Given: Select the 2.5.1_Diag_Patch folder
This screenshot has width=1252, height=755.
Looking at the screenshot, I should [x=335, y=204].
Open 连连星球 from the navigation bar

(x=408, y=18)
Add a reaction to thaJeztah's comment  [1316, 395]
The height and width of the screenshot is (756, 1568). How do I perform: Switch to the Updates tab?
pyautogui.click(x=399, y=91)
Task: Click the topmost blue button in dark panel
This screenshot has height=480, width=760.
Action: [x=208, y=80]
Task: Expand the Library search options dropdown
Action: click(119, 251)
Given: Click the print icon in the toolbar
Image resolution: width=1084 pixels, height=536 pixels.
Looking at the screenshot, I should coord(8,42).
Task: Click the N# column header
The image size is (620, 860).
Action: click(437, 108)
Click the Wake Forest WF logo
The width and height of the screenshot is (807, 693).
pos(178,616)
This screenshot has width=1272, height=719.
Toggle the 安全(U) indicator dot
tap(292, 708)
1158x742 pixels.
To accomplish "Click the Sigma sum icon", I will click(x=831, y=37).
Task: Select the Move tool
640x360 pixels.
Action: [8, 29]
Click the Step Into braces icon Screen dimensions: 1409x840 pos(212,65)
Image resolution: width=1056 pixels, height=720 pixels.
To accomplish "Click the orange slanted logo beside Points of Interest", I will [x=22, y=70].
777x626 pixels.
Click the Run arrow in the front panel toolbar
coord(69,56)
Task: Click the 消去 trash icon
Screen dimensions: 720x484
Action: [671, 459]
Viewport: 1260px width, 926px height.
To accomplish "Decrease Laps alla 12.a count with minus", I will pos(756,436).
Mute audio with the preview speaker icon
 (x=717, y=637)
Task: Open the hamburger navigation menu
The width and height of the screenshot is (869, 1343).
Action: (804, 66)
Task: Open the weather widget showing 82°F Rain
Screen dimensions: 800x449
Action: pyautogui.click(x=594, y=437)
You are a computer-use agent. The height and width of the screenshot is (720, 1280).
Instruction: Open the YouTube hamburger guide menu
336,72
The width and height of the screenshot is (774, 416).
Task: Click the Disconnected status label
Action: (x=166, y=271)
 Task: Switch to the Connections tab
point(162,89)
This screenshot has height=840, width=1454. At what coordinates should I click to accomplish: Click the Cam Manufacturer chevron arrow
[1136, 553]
^^^^^^^^^^^^^^^^
Task details: Retype each line of the listing exactly as it was given above.

Written response:
Given: Select the 2.5.1_Diag_Patch folder
This screenshot has width=1252, height=755.
Looking at the screenshot, I should [x=335, y=204].
Open 连连星球 from the navigation bar

(x=408, y=18)
Add a reaction to thaJeztah's comment  [1316, 395]
The height and width of the screenshot is (756, 1568). How do I perform: Switch to the Updates tab?
pyautogui.click(x=399, y=91)
Task: Click the topmost blue button in dark panel
This screenshot has height=480, width=760.
Action: [x=208, y=80]
Task: Expand the Library search options dropdown
Action: click(119, 251)
Given: Click the print icon in the toolbar
Image resolution: width=1084 pixels, height=536 pixels.
Looking at the screenshot, I should coord(8,42).
Task: Click the N# column header
The image size is (620, 860).
Action: click(437, 108)
Click the Wake Forest WF logo
The width and height of the screenshot is (807, 693).
pos(178,616)
This screenshot has width=1272, height=719.
Toggle the 安全(U) indicator dot
tap(292, 708)
1158x742 pixels.
To accomplish "Click the Sigma sum icon", I will click(x=831, y=37).
Task: Select the Move tool
640x360 pixels.
Action: [8, 29]
Click the Step Into braces icon Screen dimensions: 1409x840 pos(212,65)
Image resolution: width=1056 pixels, height=720 pixels.
To accomplish "Click the orange slanted logo beside Points of Interest", I will [x=22, y=70].
777x626 pixels.
Click the Run arrow in the front panel toolbar
coord(69,56)
Task: Click the 消去 trash icon
Screen dimensions: 720x484
Action: [671, 459]
Viewport: 1260px width, 926px height.
To accomplish "Decrease Laps alla 12.a count with minus", I will pos(756,436).
Mute audio with the preview speaker icon
 (x=717, y=637)
Task: Open the hamburger navigation menu
The width and height of the screenshot is (869, 1343).
Action: (804, 66)
Task: Open the weather widget showing 82°F Rain
Screen dimensions: 800x449
Action: pyautogui.click(x=594, y=437)
You are a computer-use agent. The height and width of the screenshot is (720, 1280).
Instruction: Open the YouTube hamburger guide menu
336,72
The width and height of the screenshot is (774, 416).
Task: Click the Disconnected status label
Action: (x=166, y=271)
 Task: Switch to the Connections tab
point(162,89)
This screenshot has height=840, width=1454. At what coordinates should I click to accomplish: Click the Cam Manufacturer chevron arrow
[1136, 553]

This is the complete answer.